Michigan alternative electrical generation – Henry Ford is not a good analogy

5 Oct 2015

utility workA recent op ed in Crains Detroit Business argued that legislation pending in Lansing regarding Michigan’s electrical system is wrongheaded. The authors focus on the proposed elimination of the renewable portfolio standard (RPS requiring 10% of Michigan’s electricity be generated by renewables by this year) by the legislation and argue that the legislation will cost Michigan energy jobs. They argue that  Henry Ford wouldn’t have built his automobiles here if there wasn’t a legislative infrastructure to support buyers of his cars.  I think I agree with the authors that we should retain the RPS, but their argument doesn’t persuade me. I believe that the future will include a greater mix of sources of electricity. It will not be simply large power coal-fired plants owned by large utilities providing us electricity.

However, without any historical discussion, they suggest that Henry Ford located his operations in Michigan because somehow the regulatory climate supported buyers of his cars, because in their words Lansing didn’t “kowtow” to the horse and buggy industry and paved streets and put up traffic lights. That’s simply not true.  Detroit’s mayor Hazen Pingree began a push to pave streets in the 1890’s and Ford didn’t begin production of his Model T until 1908 (making over 10,000 of them in 1909).  The traffic light wasn’t patented until 1918 and reportedly the first one was installed in Detroit in 1920 – again, well after Mr. Ford had begun his operations (in 1920, Ford reportedly manufactured 1 Million cars worldwide).

As most students of Detroit history know, the automobile industry focused on Detroit because Henry Ford was from here, there was a history of manufacturing, and there was easy access to raw materials. There was no amazing roadway system which led Ford to conclude “this is the place to build the automobile.”  In short, it was an accident of luck, history, geography and economics. I think a better analogy is the railroads, which required a dedicated infrastructure as Congress wanted to open the western United States to commerce and did so by granting rights, privileges and land so that the railroads could establish their “grid” at a lower cost.

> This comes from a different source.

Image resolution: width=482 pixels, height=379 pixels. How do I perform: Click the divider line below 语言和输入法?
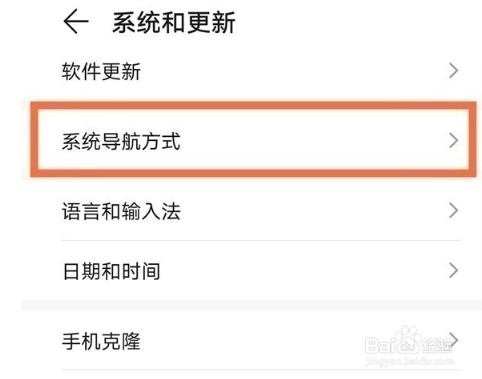261,240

The authors of the op ed pay short shrift to the discussion of the legislation’s other major change – elimination of net metering, but it appears that they view this as problematic also. Net metering is the current system whereby individuals and small businesses that generate their own electricity can sell it back to the grid.  The net metering issue is not over whether individual electricity generators can or should sell power back to the grid – rather, it’s what should be the price of that sale. Currently, individual generators can sell power back to the grid at the retail price of electricity charged by the utilities. This has been a boon for encouraging individuals and others to put up wind turbines and solar cells. The ability to sell excess electricity at the same price that the utility charges certainly means a faster payback which means more people will invest in it.

Utilities argue that this is a subsidy and they’re right.  Individual generators do not have to meet regulatory requirements relating to the power that they generate, nor do they have the costs of ensuring long-term reliability or the overhead costs of delivering power to consumers.  If you took your home-grown tomatoes to Kroger or Meijer, would you expect the law to require the store to buy them from you and at the same price the store sells tomatoes? Of course not.  In my view, the question is not whether there should be an incentive for individuals to create distributed power but, rather, how much of an incentive is fair to incentivize distributed power generation and fair to those who will continue to depend on the existing grid that will need upkeep.

We have an infrastructure in place that requires maintenance and upgrading for the 21st-century.  This is not a problem with a simple one-size-fits all-solution. The Legislature needs a more nuanced approach than simply blowing up the current system, but let’s get the arguments right.